# [Record extracts]

--------------------

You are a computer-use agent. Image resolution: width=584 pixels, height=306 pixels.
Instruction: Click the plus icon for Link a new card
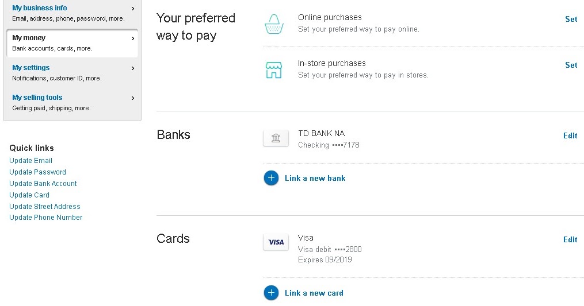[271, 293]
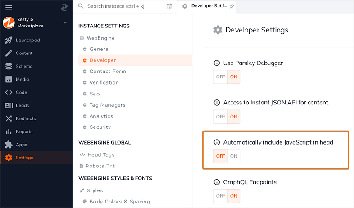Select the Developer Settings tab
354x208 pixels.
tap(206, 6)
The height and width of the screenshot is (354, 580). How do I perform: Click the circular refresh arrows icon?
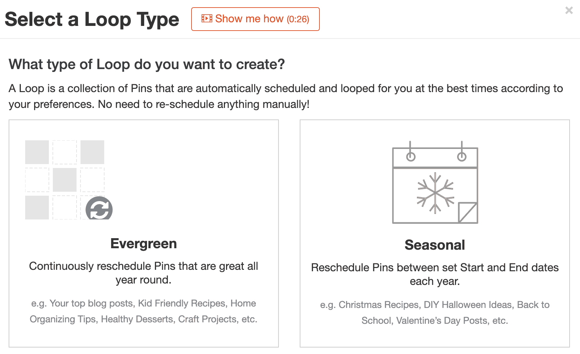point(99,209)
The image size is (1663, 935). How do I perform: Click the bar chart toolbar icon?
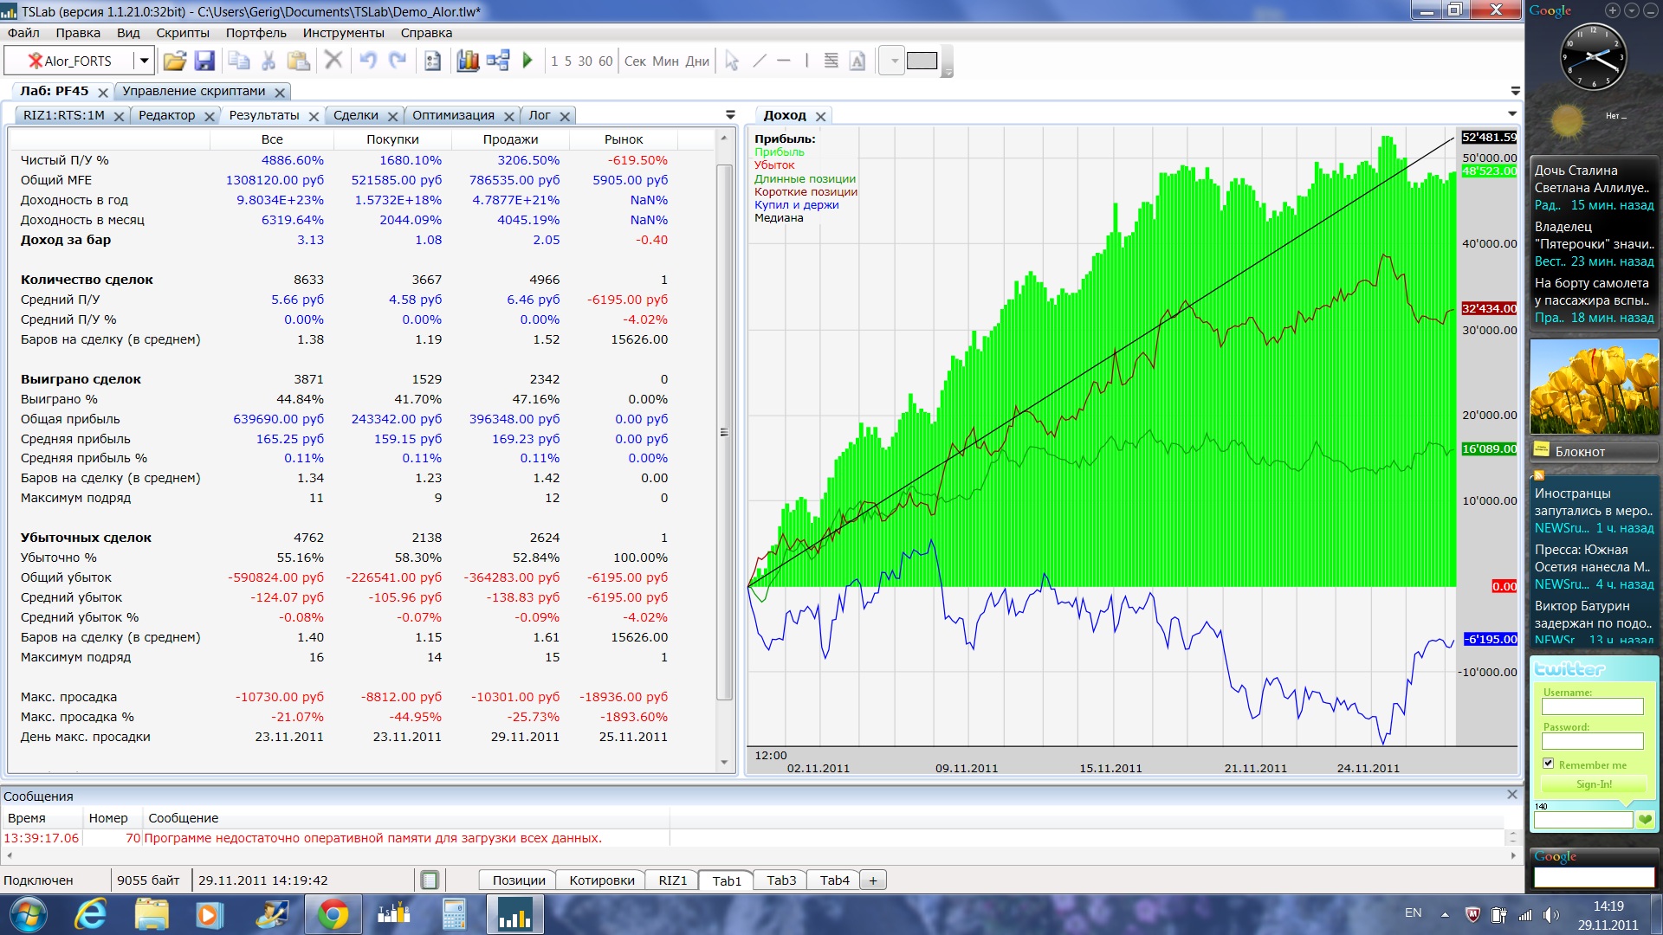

--------------------

# [Task prompt]
Write out every line of the records above word for word, leaving out the pictures.

# [Solved exercise]
You are a computer-use agent. Image resolution: width=584 pixels, height=306 pixels.
Instruction: Click the plus icon for Link a new card
[271, 293]
Select the Developer Settings tab
354x208 pixels.
tap(206, 6)
The height and width of the screenshot is (354, 580). How do I perform: Click the circular refresh arrows icon?
point(99,209)
The image size is (1663, 935). How do I perform: Click the bar chart toolbar icon?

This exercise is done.